Reboot blogging

Reboot blogging? #

March 2009 - according to the history of the posts that’s when I started writing entries for my own blog. Twitter was three years old and of little more use than sharing where people were at the moment, which food they were eating.YouTube was just four years old. It was also the year I started the Apache Hadoop Get Together Berlin, back then in the famous Newthinking Store - a meetup before meetups were called meetups in a co-working space long before the concept of a coworking space gained traction. All I needed the blog for was as a place to easily publish the meetup schedule, share summaries of those events, slides and later recordings of the meetup. Back then the blog was hosted in a Wordpress installation - with trackbacks/pingbacks enabled and occasionally coming in. With comments enabled - and no need to moderate them. People learnt about new blog posts simply by subscribing to the blog’s RSS feed.

A few years later comments started generating more noise than value, so I turned them off. Those who had left comments, knew me in person - so those messages would still reach me, just not in public.

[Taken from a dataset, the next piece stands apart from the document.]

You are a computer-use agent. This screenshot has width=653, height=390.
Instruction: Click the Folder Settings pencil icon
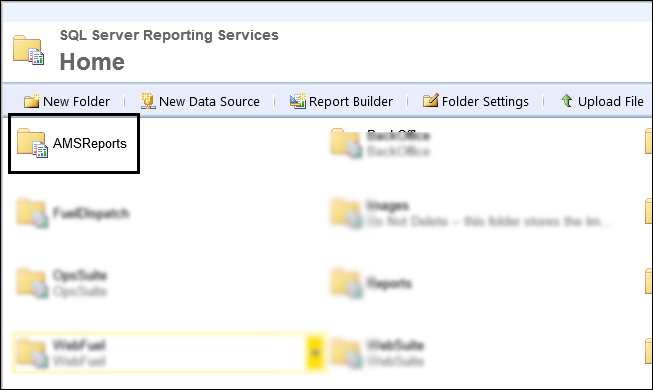pyautogui.click(x=430, y=101)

One advantage of writing a blog not to maximise readership or reach but simply to stay in touch with friends and family: This blog never was under anything I would call monitoring and alerting in any way. If it went down, typically someone I knew would get in touch by e-mail telling me: “Hey, your blog is down.” - as a side effect telling me that there are still people reading my stuff. At around 2013 those messages got too annoying: For whatever reason everytime a search engine crawler went over my little blog, the database in the backend got overloaded. Adjusting caching in Apache httpd did help quite a bit, but didn’t remove the issues entirely. So instead, because anything dynamic had been turned off already anyway, I moved to generating static pages with nikola instead. That made the page a lot more stable - and needed way less resources. There I was finally understanding why for a very long time projects at the ASF were very much encouraged to use static pages (potentially generated from content sources checked into version control) instead of all those new-fangled dynamic CMS stuff :)

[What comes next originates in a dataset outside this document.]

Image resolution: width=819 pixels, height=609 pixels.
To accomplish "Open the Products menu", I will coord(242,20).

Fast forward another ten years: Social media is no longer the little innocent experiment it once was. Most popular RSS feed readers from ten years ago have been starving or are dead. However there are still things I would like to write about - and in a location that I can easily backup, easily move. Time to breath a little life back into this little blog. With a little help from t-lo moved to a combination of GitHub pages and Hugo. With a little help from Raphael got a CSS issue with dark mode fixed - so apparently the “hey, your blog is down” kind of alerting still works - even ten years later. Maybe there is hope for a future where the distributed nature of the web survives the trend of centralization, how for rewilding the internet. Through F Droid I finally managed to find a usable feed reader. First impression of the look and feel: It looks a lot more usable to follow other people’s content than simply subscribing to blogs through mail. Other than Fernanda Weiden on Substack - wondering who else should I definitely add to my list of feeds to follow?